• [SUPPLIED DATA]:
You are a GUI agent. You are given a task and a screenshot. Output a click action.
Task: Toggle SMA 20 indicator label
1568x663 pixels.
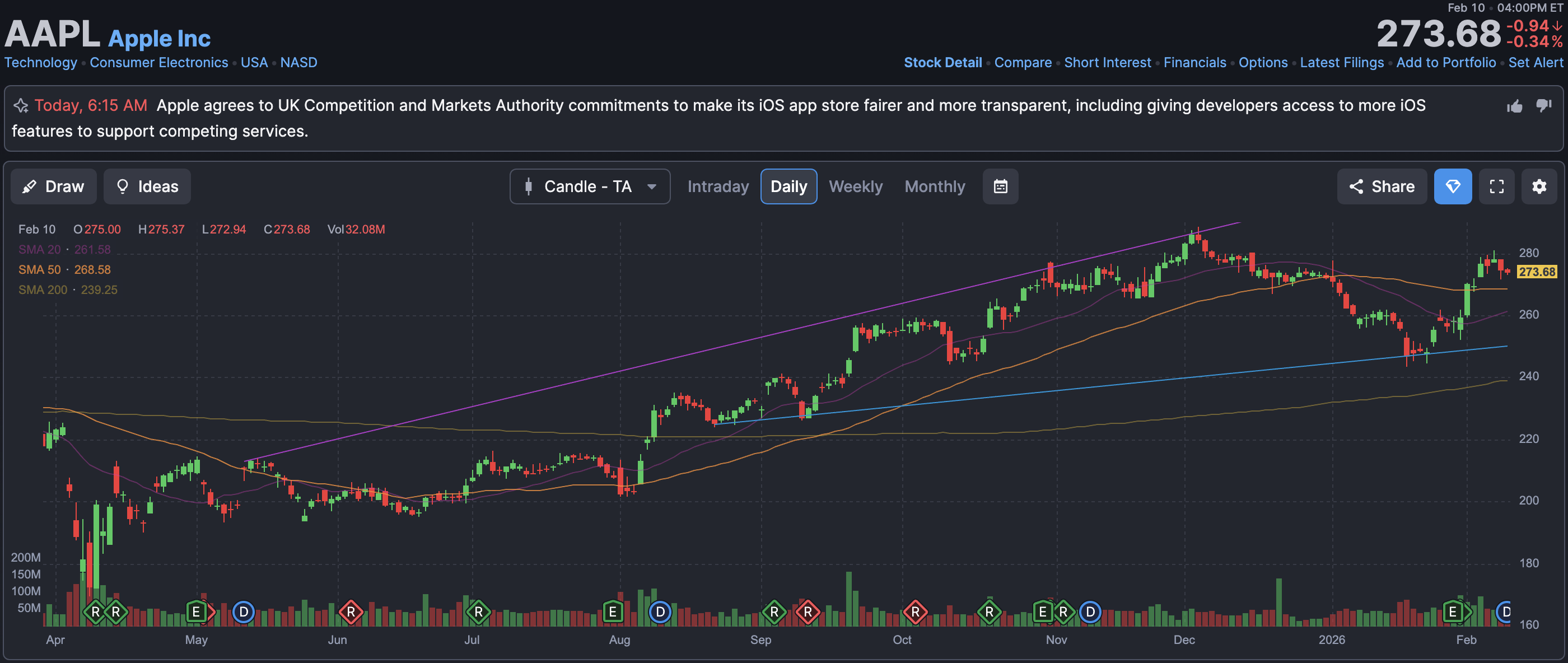coord(40,250)
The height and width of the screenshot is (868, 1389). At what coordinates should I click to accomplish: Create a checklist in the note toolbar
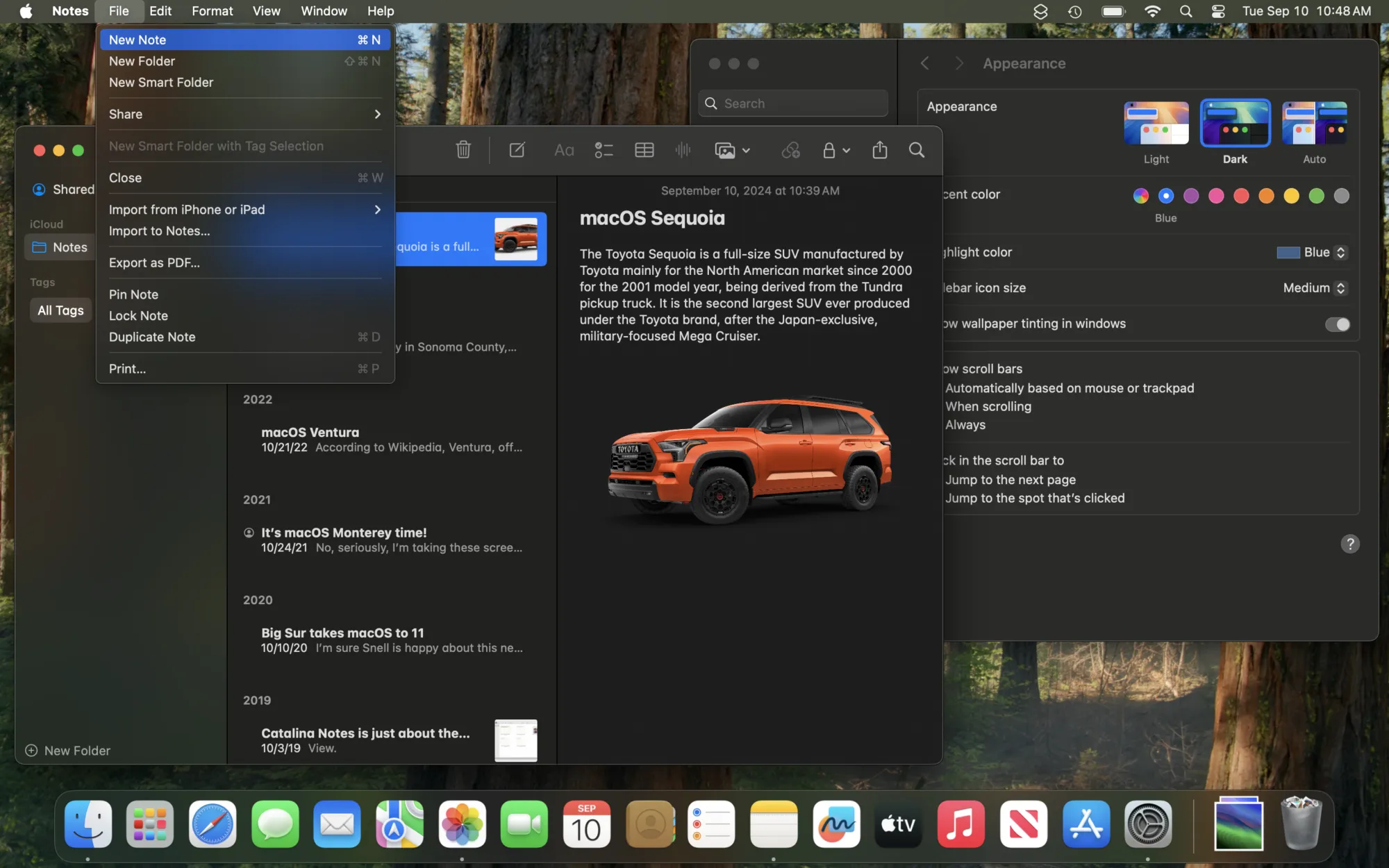604,150
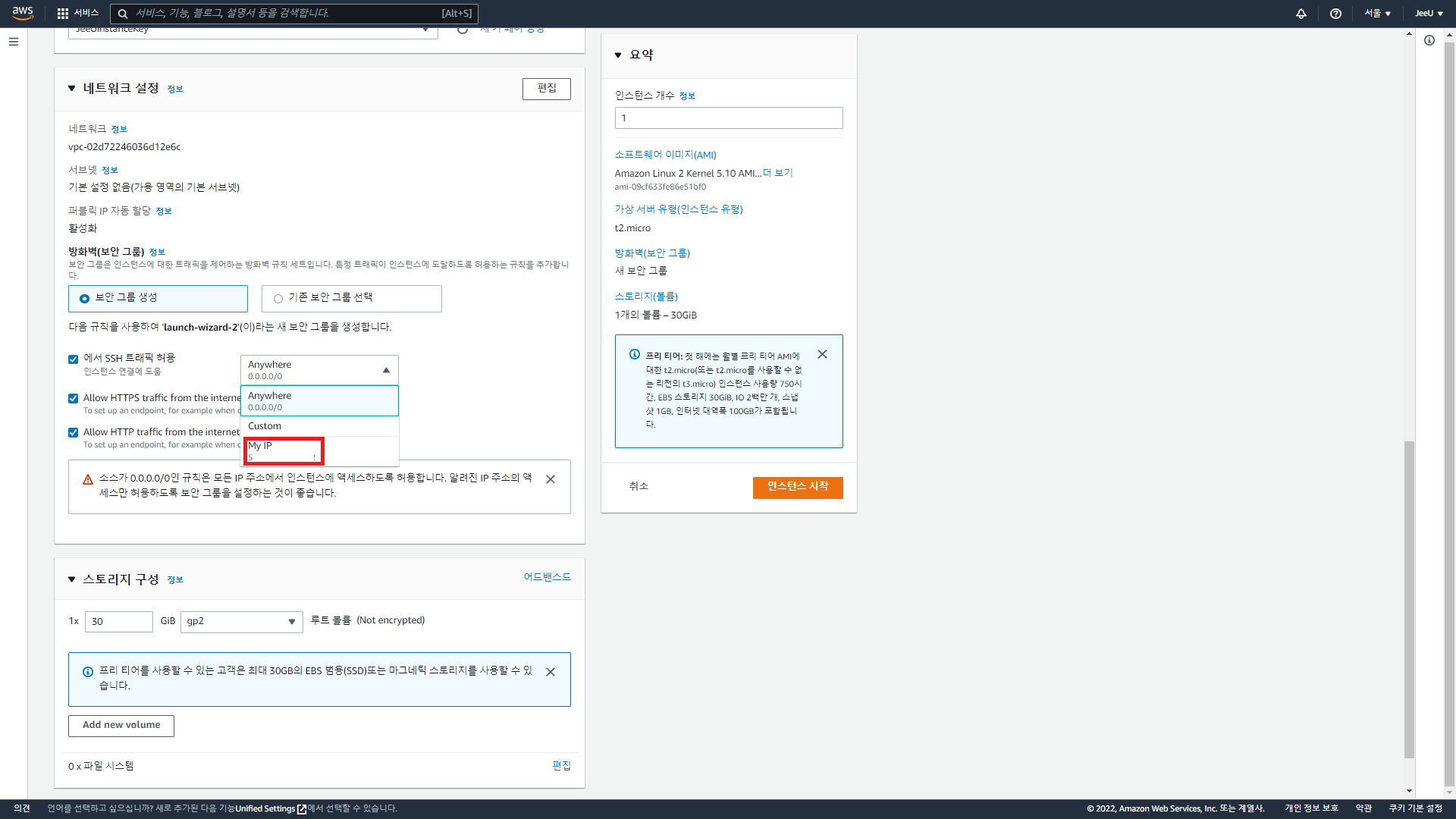Uncheck the SSH traffic allow checkbox
Viewport: 1456px width, 819px height.
click(74, 359)

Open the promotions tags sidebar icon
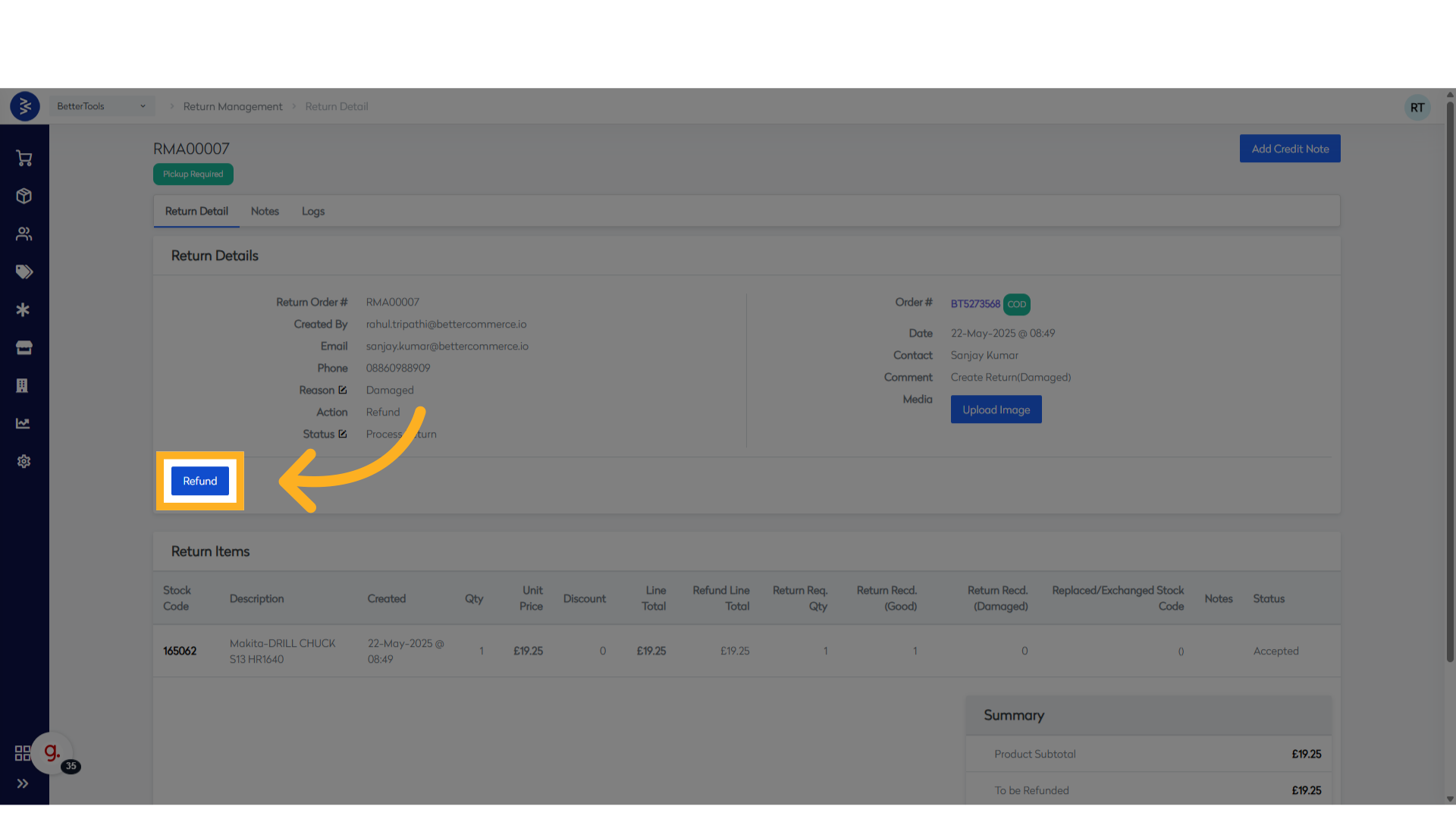(x=24, y=271)
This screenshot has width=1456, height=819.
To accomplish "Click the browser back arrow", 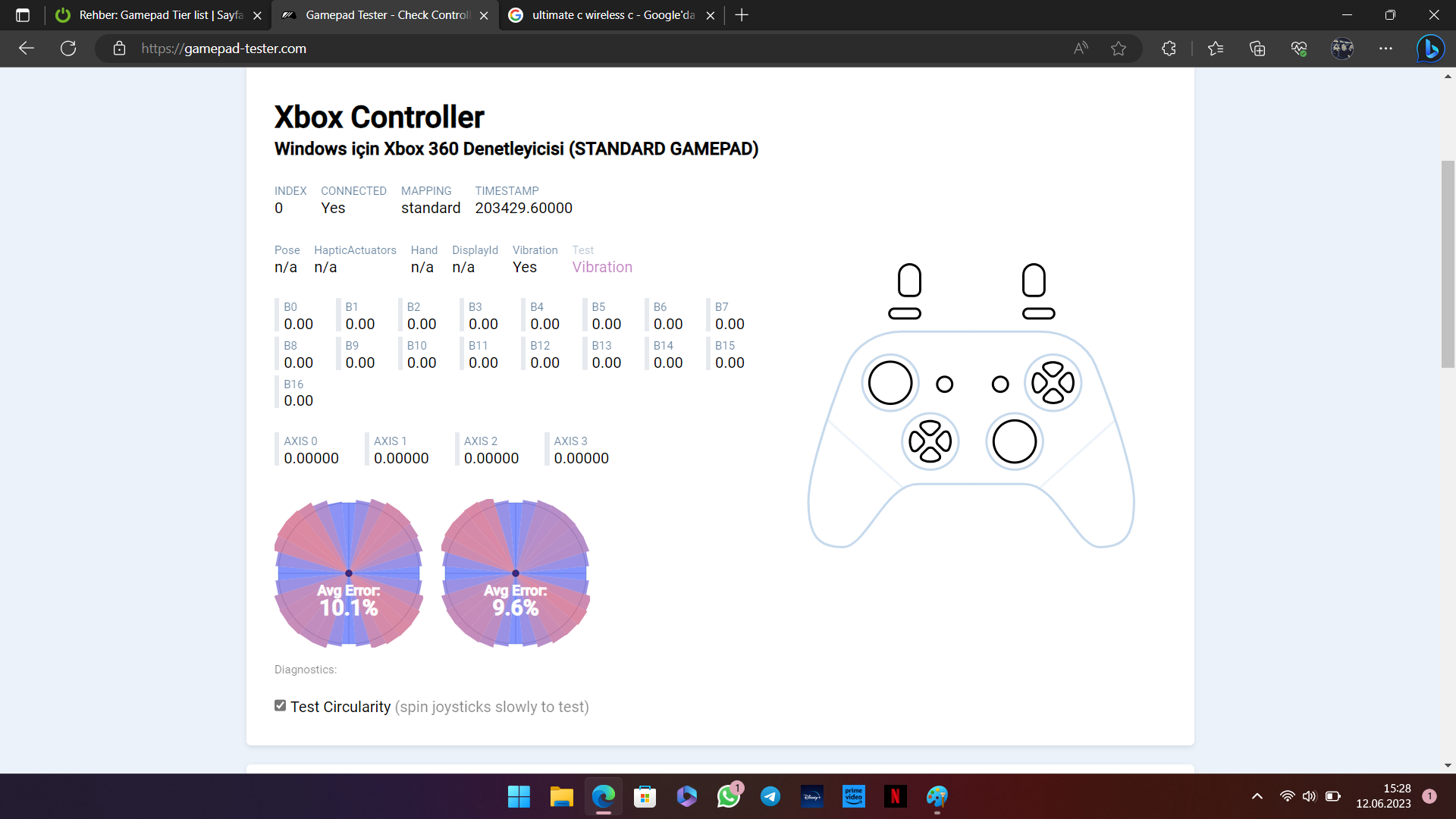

• [TASK PROMPT]: In the records above, find the line containing "The height and" and restate it and every line after it word for word, all pictures excluded.

• [TASK OUTPUT]:
The height and width of the screenshot is (868, 1389). At what coordinates should I click to accomplish: Create a checklist in the note toolbar
604,150
Uncheck the SSH traffic allow checkbox
Viewport: 1456px width, 819px height.
click(74, 359)

Open the promotions tags sidebar icon
(x=24, y=271)
This screenshot has width=1456, height=819.
To accomplish "Click the browser back arrow", 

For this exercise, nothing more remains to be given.